(Stored data)
⁂

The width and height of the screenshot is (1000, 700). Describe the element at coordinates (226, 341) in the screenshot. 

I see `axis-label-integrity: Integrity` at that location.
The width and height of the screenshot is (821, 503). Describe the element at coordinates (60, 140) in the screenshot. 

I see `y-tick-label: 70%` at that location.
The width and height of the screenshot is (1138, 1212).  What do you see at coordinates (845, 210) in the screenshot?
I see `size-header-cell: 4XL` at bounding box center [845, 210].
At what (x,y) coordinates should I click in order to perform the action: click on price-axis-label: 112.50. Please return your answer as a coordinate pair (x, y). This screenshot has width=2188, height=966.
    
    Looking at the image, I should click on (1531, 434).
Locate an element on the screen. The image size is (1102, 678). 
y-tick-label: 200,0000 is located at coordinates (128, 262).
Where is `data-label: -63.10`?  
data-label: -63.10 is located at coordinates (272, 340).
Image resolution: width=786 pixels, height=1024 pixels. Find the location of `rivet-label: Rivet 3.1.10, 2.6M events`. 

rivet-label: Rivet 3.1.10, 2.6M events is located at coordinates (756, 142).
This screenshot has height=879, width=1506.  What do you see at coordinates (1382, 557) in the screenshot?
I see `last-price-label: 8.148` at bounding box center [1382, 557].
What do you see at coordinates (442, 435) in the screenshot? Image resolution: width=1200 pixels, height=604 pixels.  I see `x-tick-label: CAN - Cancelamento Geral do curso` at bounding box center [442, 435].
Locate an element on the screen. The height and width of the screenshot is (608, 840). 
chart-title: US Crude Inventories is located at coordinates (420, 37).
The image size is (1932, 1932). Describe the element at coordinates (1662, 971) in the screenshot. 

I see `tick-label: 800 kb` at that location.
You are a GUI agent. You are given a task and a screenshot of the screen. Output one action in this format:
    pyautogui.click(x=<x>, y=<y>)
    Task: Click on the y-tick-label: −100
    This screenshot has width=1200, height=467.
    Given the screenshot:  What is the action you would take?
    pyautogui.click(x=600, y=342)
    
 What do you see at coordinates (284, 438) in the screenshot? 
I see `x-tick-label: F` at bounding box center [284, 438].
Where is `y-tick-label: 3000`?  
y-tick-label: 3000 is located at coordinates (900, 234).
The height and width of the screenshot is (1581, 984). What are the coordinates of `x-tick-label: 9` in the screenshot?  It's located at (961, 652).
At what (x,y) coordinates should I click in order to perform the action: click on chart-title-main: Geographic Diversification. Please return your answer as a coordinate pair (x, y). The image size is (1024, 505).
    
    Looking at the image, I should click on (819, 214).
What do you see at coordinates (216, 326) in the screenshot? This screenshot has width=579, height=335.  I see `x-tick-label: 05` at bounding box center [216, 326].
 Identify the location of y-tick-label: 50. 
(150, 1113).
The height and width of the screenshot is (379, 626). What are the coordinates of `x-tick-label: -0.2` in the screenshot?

⁂

Please revise the material above so that every instance of "coordinate pair" becomes "point", with nothing else changed.

* _Result below_
The width and height of the screenshot is (1000, 700). Describe the element at coordinates (226, 341) in the screenshot. 

I see `axis-label-integrity: Integrity` at that location.
The width and height of the screenshot is (821, 503). Describe the element at coordinates (60, 140) in the screenshot. 

I see `y-tick-label: 70%` at that location.
The width and height of the screenshot is (1138, 1212).  What do you see at coordinates (845, 210) in the screenshot?
I see `size-header-cell: 4XL` at bounding box center [845, 210].
At what (x,y) coordinates should I click in order to perform the action: click on price-axis-label: 112.50. Please return your answer as a point (x, y). This screenshot has width=2188, height=966.
    
    Looking at the image, I should click on (1531, 434).
Locate an element on the screen. The image size is (1102, 678). 
y-tick-label: 200,0000 is located at coordinates (128, 262).
Where is `data-label: -63.10`?  
data-label: -63.10 is located at coordinates (272, 340).
Image resolution: width=786 pixels, height=1024 pixels. Find the location of `rivet-label: Rivet 3.1.10, 2.6M events`. 

rivet-label: Rivet 3.1.10, 2.6M events is located at coordinates (756, 142).
This screenshot has height=879, width=1506.  What do you see at coordinates (1382, 557) in the screenshot?
I see `last-price-label: 8.148` at bounding box center [1382, 557].
What do you see at coordinates (442, 435) in the screenshot? Image resolution: width=1200 pixels, height=604 pixels.  I see `x-tick-label: CAN - Cancelamento Geral do curso` at bounding box center [442, 435].
Locate an element on the screen. The height and width of the screenshot is (608, 840). 
chart-title: US Crude Inventories is located at coordinates (420, 37).
The image size is (1932, 1932). Describe the element at coordinates (1662, 971) in the screenshot. 

I see `tick-label: 800 kb` at that location.
You are a GUI agent. You are given a task and a screenshot of the screen. Output one action in this format:
    pyautogui.click(x=<x>, y=<y>)
    Task: Click on the y-tick-label: −100
    This screenshot has width=1200, height=467.
    Given the screenshot:  What is the action you would take?
    pyautogui.click(x=600, y=342)
    
 What do you see at coordinates (284, 438) in the screenshot? 
I see `x-tick-label: F` at bounding box center [284, 438].
Where is `y-tick-label: 3000`?  
y-tick-label: 3000 is located at coordinates (900, 234).
The height and width of the screenshot is (1581, 984). What are the coordinates of `x-tick-label: 9` in the screenshot?  It's located at (961, 652).
At what (x,y) coordinates should I click in order to perform the action: click on chart-title-main: Geographic Diversification. Please return your answer as a point (x, y). The image size is (1024, 505).
    
    Looking at the image, I should click on (819, 214).
What do you see at coordinates (216, 326) in the screenshot? This screenshot has width=579, height=335.  I see `x-tick-label: 05` at bounding box center [216, 326].
 Identify the location of y-tick-label: 50. 
(150, 1113).
The height and width of the screenshot is (379, 626). What are the coordinates of `x-tick-label: -0.2` in the screenshot?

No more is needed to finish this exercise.